Creating a Notifications type feed in GAE Objectify - google-app-engine

I'm working on a notification feed for my mobile app and am looking for some help on an issue.
The app is a Twitter/Facebook like app where users can post statuses and other users can like, comment, or subscribe to them.
One thing I want to have in my app is to have a notifications feed where users can see who liked/comment on their post or subscribed to them.
The first part of this system I have figured out, when a user likes/comments/subscribes, a Notification entity will be written to the datastore with details about the event. To show a users Notification's all I have to do is query for all Notification's for that user, sort by date created desc and we have a nice little feed of actions other users took on a specific users account.
The issue I have is what to do when someone unlikes a post, unsubscribes or deletes a comment. Currently, if I were to query for that specific notification, it is possible that nothing would return from the datastore because of eventual consistency. We could imagine someone liking, then immediate unliking a post (b/c who hasn't done that? =P). The query to find that Notification might return null and nothing would get deleted when calling ofy().delete().entity(notification).now(); And now the user has a notification in their feed saying Sally liked his post when in reality she liked then quickly unliked it!
A wrench in this whole system is that I cannot delete by Key<Notification>, because I don't really have a way to know id of the Notification when trying to delete it.
A potential solution I am experimenting with is to not delete any Notifications. Instead I would always write Notification's and simply indicate if the notification was positive or negative. Then in my query to display notifications to a specific user, I could somehow only display the sum-positive Notification's. This would save some money on datastore too because deleting entities is expensive.

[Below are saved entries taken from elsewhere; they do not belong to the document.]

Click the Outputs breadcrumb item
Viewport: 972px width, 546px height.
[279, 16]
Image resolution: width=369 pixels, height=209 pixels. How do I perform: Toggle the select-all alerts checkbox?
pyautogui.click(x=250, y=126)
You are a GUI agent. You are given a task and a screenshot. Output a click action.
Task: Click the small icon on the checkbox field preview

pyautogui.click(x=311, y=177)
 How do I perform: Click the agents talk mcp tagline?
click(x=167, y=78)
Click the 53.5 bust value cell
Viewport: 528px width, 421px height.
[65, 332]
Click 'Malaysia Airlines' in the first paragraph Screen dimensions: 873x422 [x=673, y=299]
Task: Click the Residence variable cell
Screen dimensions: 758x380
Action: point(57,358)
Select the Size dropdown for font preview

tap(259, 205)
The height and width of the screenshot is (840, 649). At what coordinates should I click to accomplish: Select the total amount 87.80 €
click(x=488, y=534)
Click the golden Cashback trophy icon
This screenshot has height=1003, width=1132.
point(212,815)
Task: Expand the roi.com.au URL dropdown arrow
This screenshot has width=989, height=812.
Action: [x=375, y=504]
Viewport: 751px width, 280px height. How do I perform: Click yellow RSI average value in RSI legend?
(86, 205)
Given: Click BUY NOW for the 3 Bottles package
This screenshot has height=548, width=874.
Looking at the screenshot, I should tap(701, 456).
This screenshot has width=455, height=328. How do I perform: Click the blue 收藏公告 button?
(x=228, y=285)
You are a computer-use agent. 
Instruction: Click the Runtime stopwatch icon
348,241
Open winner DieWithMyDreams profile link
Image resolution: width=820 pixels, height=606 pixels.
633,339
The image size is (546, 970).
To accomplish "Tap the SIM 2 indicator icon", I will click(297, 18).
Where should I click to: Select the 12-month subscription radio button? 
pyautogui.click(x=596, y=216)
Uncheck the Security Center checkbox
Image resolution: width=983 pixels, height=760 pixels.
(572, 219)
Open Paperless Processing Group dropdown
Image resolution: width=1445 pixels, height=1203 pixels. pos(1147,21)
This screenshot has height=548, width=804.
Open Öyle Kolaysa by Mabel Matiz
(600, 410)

There are three main ways I've solved this problem before:
deterministic key
for example
{user-Id}-{post-id}-{liked-by} for likes
{user-id}-{post-id}-{comment-by}-{comment-index} for comments
This will work for most basic use cases for the problem you defined, but you'll have some hairy edge cases to figure out (like managing indexes of comments as they get edited and deleted). This will allow get and delete by key
parallel data structures
The idea here is to create more than one entity at a time in a transaction, but to make sure they have related keys. For example, when someone comments on a feed item, create a Comment entity, then create a CommentedOn entity which has the same ID, but make it have a parent key of the commenter user.
Then, you can make a strongly consistent query for the CommentedOn, and use the same id to do a get by key on the Comment. You can also just store a key, rather than having matching IDs if that's too hard. Having matching IDs in practice was easier each time I did this.
The main limitation of this approach is that you're effectively creating an index yourself out of entities, and while this can give you strongly consistent queries where you need them the throughput limitations of transactional writes can become harder to understand. You also need to manage state changes (like deletes) carefully.
State flags on entities
Assuming the Notification object just shows the user that something happened but links to another entity for the actual data, you could store a state flag (deleted, hidden, private etc) on that entity. Then listing your notifications would be a matter of loading the entities server side and filtering in code (or possibly subsequent filtered queries).
At the end of the day, the complexity of the solution should mirror the complexity of the problem. I would start with approach 3 then migrate to approach 2 when the fuller set of requirements is understood. It is a more robust and flexible approach, but complexity of XG transaction limitations will rear its head - but ultimately a distributed feed like this is a hard problem.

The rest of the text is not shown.